いびきが気になる妊婦さんでも、体に負担をかけずに行える対策があります。

ここでは自宅で取り組めるセルフケア(対処法)を紹介します。

3-1. 横向きで寝る習慣をつける

寝る姿勢を工夫するだけで、いびきがかなり軽減することがあります。

ポイントは仰向けを避け、横向きで寝ることです。仰向けは重力で舌や軟口蓋(なんこうがい)が喉の奥に落ち込みやすく、気道が狭くなるためいびきの最大の原因になります。

特に妊娠後期の方は、左側を下にした「左側臥位(シムス位に近い姿勢)」がおすすめです。大きな子宮が下側の大静脈を圧迫するのを避けられ、血液循環が良くなって胎盤への酸素供給が促進されます。

横向き寝は気道の確保にもつながり、いびきリスクを減らす効果が期待できます。横向きが辛い場合は、背中にクッションや抱き枕を当てて体を支えましょう。

寝返りで仰向けになってしまうのが心配な場合は、背中側に丸めた毛布を置いておくと、自然と横向き姿勢を保ちやすくなります。

3-2. 枕の高さ・寝具を調整する

枕の高さも重要です。

高すぎる枕は首が折れる姿勢になり気道を圧迫しますし、低すぎても血液が頭に集まり鼻づまりが悪化します。横向きに寝たときに顔と布団が平行になり、首と背骨が一直線になる高さが理想です。

最近は妊婦さん向けの体圧分散型の枕や、上半身を少し起こして寝られるウェッジクッションなども市販されています。

上半身をやや起こし気味にして寝ると、重力による気道の圧迫や鼻粘膜のむくみが軽減されるため、ベッドの頭側を少し高くしたり、大きめのクッションで背中を支えたりするのも効果的です。

3-3. 部屋の湿度を適切に保つ

就寝時の部屋の環境もいびきに影響します。

空気の乾燥は鼻や喉の粘膜を刺激し、鼻づまりを悪化させてしまいます。寝室の湿度は50〜60%を目安に保つようにしましょう。

エアコンで空気が乾きやすい季節は、加湿器を使ったり濡れタオルを部屋に干すなどして加湿すると効果的です。

湿度を保つことで鼻や喉の粘膜が潤い、空気の通りが良くなります。

◆『乾燥と呼吸器症状の関係について』について>>

【参考情報】『冬季における室内の加湿方法の検証』日本看護学会抄録集 看護総合
https://jglobal.jst.go.jp/detail?JGLOBAL_ID=200902236089150189

3-4. 鼻づまりを軽減する鼻のケア

寝る前のひと工夫で鼻の通りを良くし、いびきを防ぎましょう。

手軽なのは生理食塩水スプレー(ミスト)を使って鼻の中を湿らせる方法です。鼻腔(びくう)内を潤すことで粘り気のある鼻水が排出しやすくなり、鼻づまりの解消に役立ちます。蒸しタオルを鼻に当てて温めるのもおすすめです。

=== 利用可能なデータ ===
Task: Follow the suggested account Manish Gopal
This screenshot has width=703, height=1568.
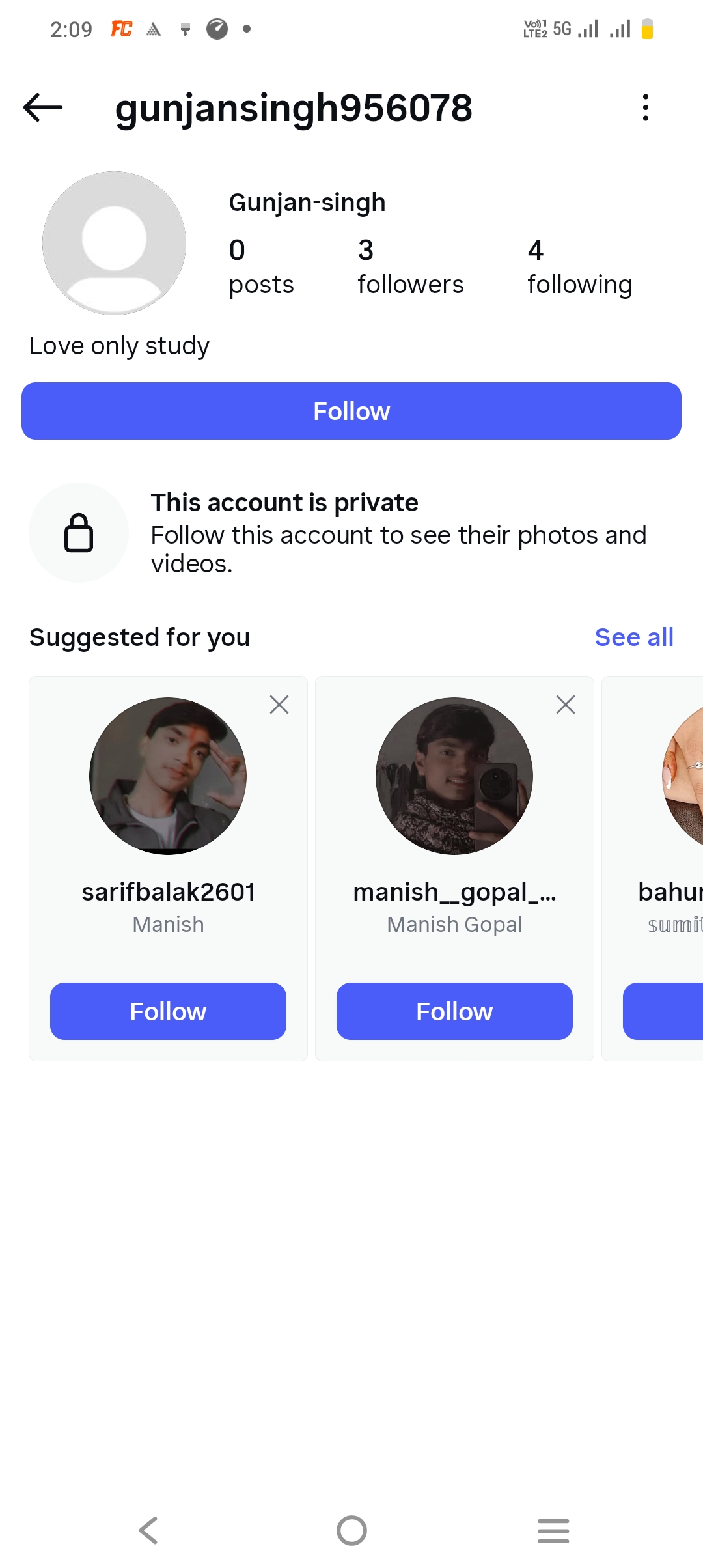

=== 作業指示 1 ===
本文抜粋の「高すぎる枕は」で始まる段落を、要点を残して箇条書きにまとめてもらえますか?
=== 作業指示 2 ===
妊婦さんのいびき対策を扱った本文抜粋を、最後の文の後から引き継いで書き進めてもらえますか?

=== 解答 1 ===
- 高すぎる枕:首が折れる姿勢になり、気道を圧迫する
- 低すぎる枕:血液が頭に集まり、鼻づまりが悪化する
- 理想の高さ:横向きに寝たときに顔と布団が平行になり、首と背骨が一直線になる高さ

=== 解答 2 ===
また、就寝前に鼻腔拡張テープを使うと、物理的に鼻孔(びこう)が広がって鼻呼吸がしやすくなります。

薬剤を使わないグッズなので妊娠中でも安心して利用できます。

【注意点:市販の点鼻薬について】
「鼻づまり用」として市販されている点鼻薬(血管収縮薬入り)の常用は避けてください。即効性はありますが、使い続けると逆に粘膜が腫れて症状が悪化する「薬剤性鼻炎」になる恐れがあります。

また、妊娠中の使用には注意が必要な成分が含まれる場合もあるため、薬を使用する際は必ず医師に相談してください。

4. 危険ないびきのサインと受診の目安


「単なるいびき」だと思っていたら、実は治療が必要な睡眠時無呼吸症候群だったというケースもあります。

どのような場合に医療機関を受診すべきか、注意すべき症状と診療科について解説します。

4-1. 注意が必要ないびきの症状

以下のような症状がみられる場合は、睡眠時無呼吸症候群(SAS)の可能性があります。

【こんな症状はありませんか?】
✓ 睡眠中に呼吸が止まっていると周囲から指摘された
✓ 自分の息苦しさで目が覚める
✓ いびきの音が非常に大きく、途中で「ガッ」と止まってから再開する
✓ 夜しっかり寝ているはずなのに、日中に強い眠気やだるさが続く
✓ 朝起きたときに頭痛がある
✓ 口の中がカラカラに乾いている
✓ 高血圧を指摘されている

これらは睡眠時無呼吸症候群の代表的なサインです。

特に妊娠してから眠気が異常に増したり、いびきが急激に悪化した場合は、ホルモンの影響だけでなく、睡眠時無呼吸症候群(SAS)を発症している可能性を疑う必要があります。

【参考情報】『睡眠時無呼吸症候群 / SAS』厚生労働省 e-ヘルスネット
https://kennet.mhlw.go.jp/information/information/dictionary/heart/yk-026

4-2. 受診する診療科と治療について

妊娠中にいびきや無呼吸が心配になったら、まずはかかりつけの産婦人科医に相談してください。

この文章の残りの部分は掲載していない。